• **Complete the following**:
1. In the golf course ranking, why has Augusta National undergone minor changes almost every year? Explain in one to three sentences.
2. Resume the golf course ranking after its final sentence, keeping the same format and tone.

• **Extracted text**:

::::

With the majority from the Uniteds States, Ireland and Scotland manage to sneak their way onto the list too, and we even a pay homage to the beauty that is Royal Melbourne (West).
1. Royal County Down Golf Club
Newcastle, County Down, Northern Ireland / 6.6km, Par 71
Out on the green in springtime, with the Mountains of Mourne to the south, the dunes dressed in a golden bloom of gorse and the Dundrum Bay to the east, there is no finer place for golf. Opening for play in 1889, its design is attributed to Old Tom Morris, but has since been refined by dozens of architects over the past 125 years. The 9th hole, a long par four, is arguably the world’s most photographed, with the line from the elevated tee directly at the Slieve Donard peak. The course has a level of eccentricity; blind drives, bunkers fringed with coarse grass, but all that add to the charm. If the number of holes you remember is the measure of a great golf course, Royal County Down is then by far one of the greatest of them all.
2. Augusta National Golf Club
Augusta, Georgia, United States / 6.8km, Par 72
The 12th hole at Augusta National may be the most recognisable hole in golf. Viewed on TV by millions of golf fans every year for the annual Masters Tournament, a championship it’s held since 1934, only breaking during WWII. A meadowland course with nothing but closely cropped green turf punctuated with pines and spots of white sand, the Augusta National has undergone minor changes almost every year to keep up its playing value, and to keep it competitive for the Masters. One of the most exclusive clubs in the world, the course was designed by one of the world’s most preeminent golfers, Bobby Jones, and leader in his own field, architect Alister Mackenzie.
3. Pine Valley Golf Club
Pine Valley, New Jersey, United States / 6.5km, Par 70
Forged from the sandy pine barrens of southwest New Jersey, Pine Valley’s unique character was the dream of Philadelphian hotelier, George Crump, who unfortunately passed before the course’s completion. With its design, Crump set himself some idiosyncratic principles: no hole should be laid out parallel to the next; no more than two consecutive holes should play in the same direction; and players shouldn’t be able to see any hole other than the one they were playing. He also felt that a round of golf on his course should require a player to use every club in the bag. With what has been argued as having 18 signature holes, Pine Valley blends all three schools of golf design – penal, heroic and strategic – throughout the course, often times on a single hole.
4. Cypress Point Club
Pebble Beach, California, United States / 6km, Par 72
Situated at the most felicitous meeting of land and sea, Cypress Point Club is set at the foothills of the Santa Lucia Mountains on the very tip of the Monterey Peninsula. Leaving members with a cliff top terrain that is varied and thrilling, even those not avid fans of golf would find it laborious to find fault in its beauty. Designed by Seth Reynor, the course was finished in 1928 by Alister MacKenzie who has proven himself to be one of golf’s greatest architects. The course is as strategic as they come; bunkers appearing where you don’t want them, the greens sloping severely and the fairways extremely generous. Arguably Pebble Beach has a better stretch of holes, but Cypress Point undeniably gives a far more rich and rewarding experience – every hole demanding your absolute attention. A green unlikely played by many due to strict membership, folklore has it that J.F Kennedy was once refused entry to the club’s restaurant.

::::

• **Provided material**:
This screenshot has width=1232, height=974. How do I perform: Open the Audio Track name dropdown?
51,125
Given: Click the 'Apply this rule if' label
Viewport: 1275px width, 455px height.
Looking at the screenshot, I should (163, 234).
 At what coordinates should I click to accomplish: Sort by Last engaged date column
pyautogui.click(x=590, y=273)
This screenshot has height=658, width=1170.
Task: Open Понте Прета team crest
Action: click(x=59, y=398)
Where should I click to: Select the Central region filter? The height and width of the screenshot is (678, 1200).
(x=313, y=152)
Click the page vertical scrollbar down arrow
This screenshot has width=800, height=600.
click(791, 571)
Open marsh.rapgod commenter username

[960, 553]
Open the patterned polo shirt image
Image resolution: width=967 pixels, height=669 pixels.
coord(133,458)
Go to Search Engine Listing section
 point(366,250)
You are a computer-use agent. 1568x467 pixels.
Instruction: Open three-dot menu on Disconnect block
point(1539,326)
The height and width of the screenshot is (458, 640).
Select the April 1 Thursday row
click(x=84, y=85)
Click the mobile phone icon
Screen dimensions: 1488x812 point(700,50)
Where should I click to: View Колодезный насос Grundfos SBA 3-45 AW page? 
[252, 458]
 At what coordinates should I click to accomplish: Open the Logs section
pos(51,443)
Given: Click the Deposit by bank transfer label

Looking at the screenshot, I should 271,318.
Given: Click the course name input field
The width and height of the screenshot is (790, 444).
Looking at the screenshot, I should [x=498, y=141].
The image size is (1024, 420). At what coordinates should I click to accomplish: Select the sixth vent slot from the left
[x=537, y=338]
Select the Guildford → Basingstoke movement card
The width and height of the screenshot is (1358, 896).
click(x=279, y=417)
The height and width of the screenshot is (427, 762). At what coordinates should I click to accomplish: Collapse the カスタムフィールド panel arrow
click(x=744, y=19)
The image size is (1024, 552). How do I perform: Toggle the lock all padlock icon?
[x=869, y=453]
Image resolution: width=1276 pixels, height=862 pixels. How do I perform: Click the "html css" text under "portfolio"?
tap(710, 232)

::::

• **Responses in order**:
1. Augusta National has been changed slightly almost every year to maintain its playing value. The changes also keep the course competitive for the Masters Tournament, which it hosts each year.

2.
5. Royal Dornoch Golf Club
Dornoch, Sutherland, Scotland / 6km, Par 70
The world’s third oldest golf course (behind St Andrews and Leith), Royal Dornoch Golf Club is an ancient link tucked in an arc of dunes along the North Sea shoreline. Its remoteness – in the far north of Scotland, on the dark side of the Grampians, on the same latitude as Alaska – all part of its allure. Mesmerising to amateur and professional golfers alike, ostensibly the course itself is pretty straight forward, sauntering along the shoreline for six holes before retreating up the hill to the clubhouse. Many of the greens though are built on natural raised plateaus and don’t particularly favor bounce-and-run golf; that being the challenge, hitting those greens in a Dornoch wind. Designed by Old Tom Morris, a man responsible most of Scotland’s fine golf courses than perhaps any other individual.
6. Royal Melbourne Golf Club (West)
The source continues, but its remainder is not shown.